Après une dernière parole, Cydrac lui fit signe d'aller s'asseoir quelque part et appela la serveuse. Celle-ci amena le soldat à quelques pas de Tranit et Laumit puisqu'il n'y avait plus d'autres tables de libres.

Mais les deux jeunes femmes continuaient à regarder Cydrac et Laumit confia à son amie.

— D'accord ! Il est plus âgé que nous, mais d'ici même, je le sens. On ne doit pas s'ennuyer avec lui.

— Je t'ai dit qu'il s'appelait Cydrac, qu'il est au service des Montagnards, je n'en sais pas plus.

— Il est beau !

— Si tu le dis ! Mais je n'aime pas cette attitude. Je l'ai vue chez plusieurs d'entre eux et c'est irritant. T'as l'impression qu'ils sont ailleurs, qu'ici ce n'est rien. Ils sont bizarres !

— Les hommes sont toujours bizarres, s'amusa Laumit.

— Pas ce bizarre là, gromella Tranit. Les filles aussi, d'ailleurs ! Cette lieutenante que j'ai accompagnée aux pâtures, elle me regardait parfois comme si elle avait pitié de moi que je ne puisse comprendre ce qu'elle faisait ou disait.

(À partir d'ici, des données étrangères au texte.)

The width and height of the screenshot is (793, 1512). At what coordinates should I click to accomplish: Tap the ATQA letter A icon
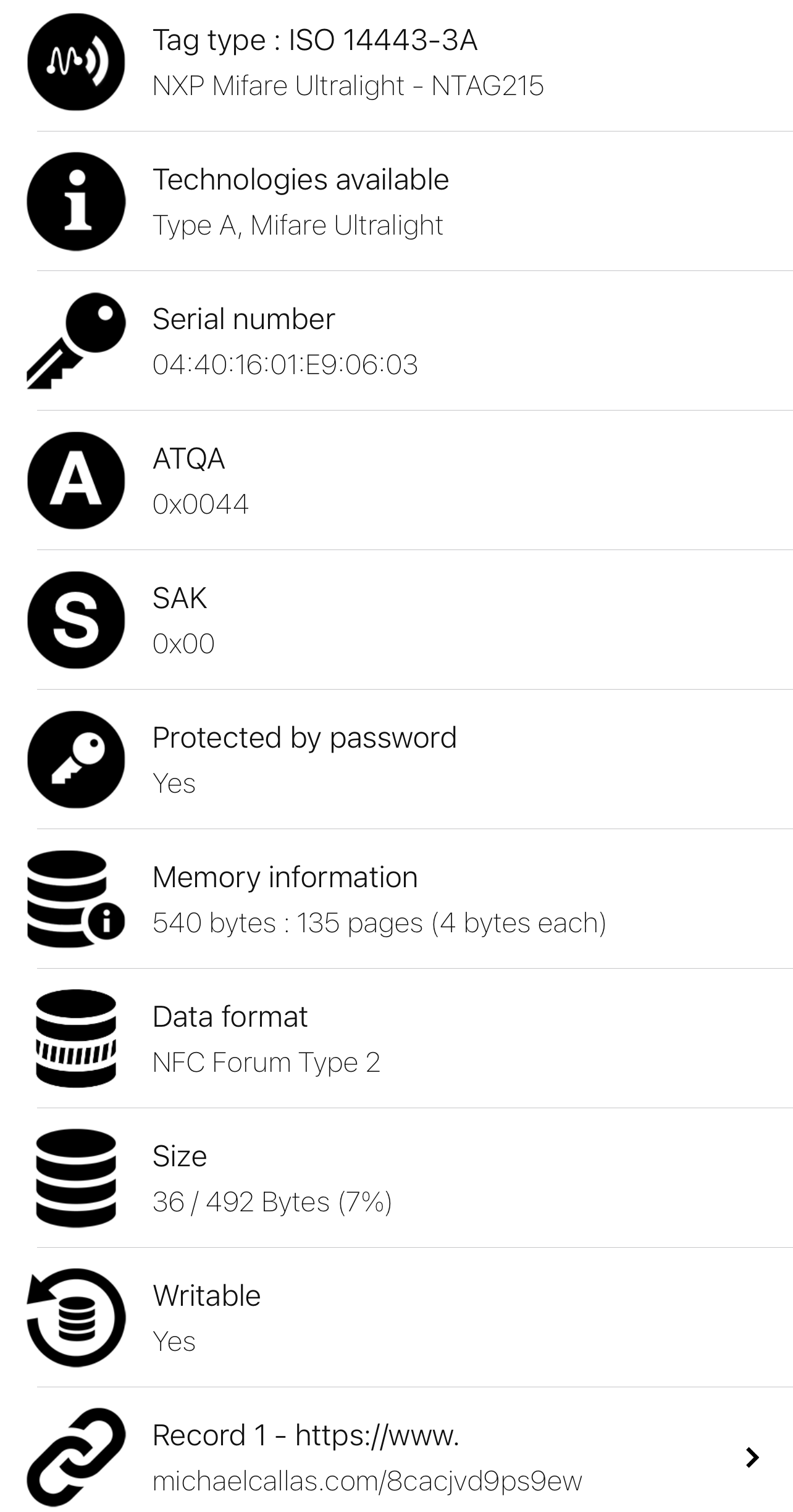click(76, 480)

À un moment, j'aurais bien pris une masse d'arme pour lui écraser la tête et effacer son sourire condescendant. Ou alors j'aurai dû laisser la couleuvre la boulotter elle et ses semblables !

Laumit lui rendit sa pipe, amusée.

— Fume un peu plus, ça te calmera. Je ne t'avais jamais vu énervée, sauf contre Bornarou. Ces deux idiots dehors doivent nous maudire.

— Avec lui c'est la seule attitude possible ! Quand aux deux soudards, il est possible qu'ils soient déjà dans le digesteur le plus proche, asséna-t-elle sans une once de scrupule dans la voix.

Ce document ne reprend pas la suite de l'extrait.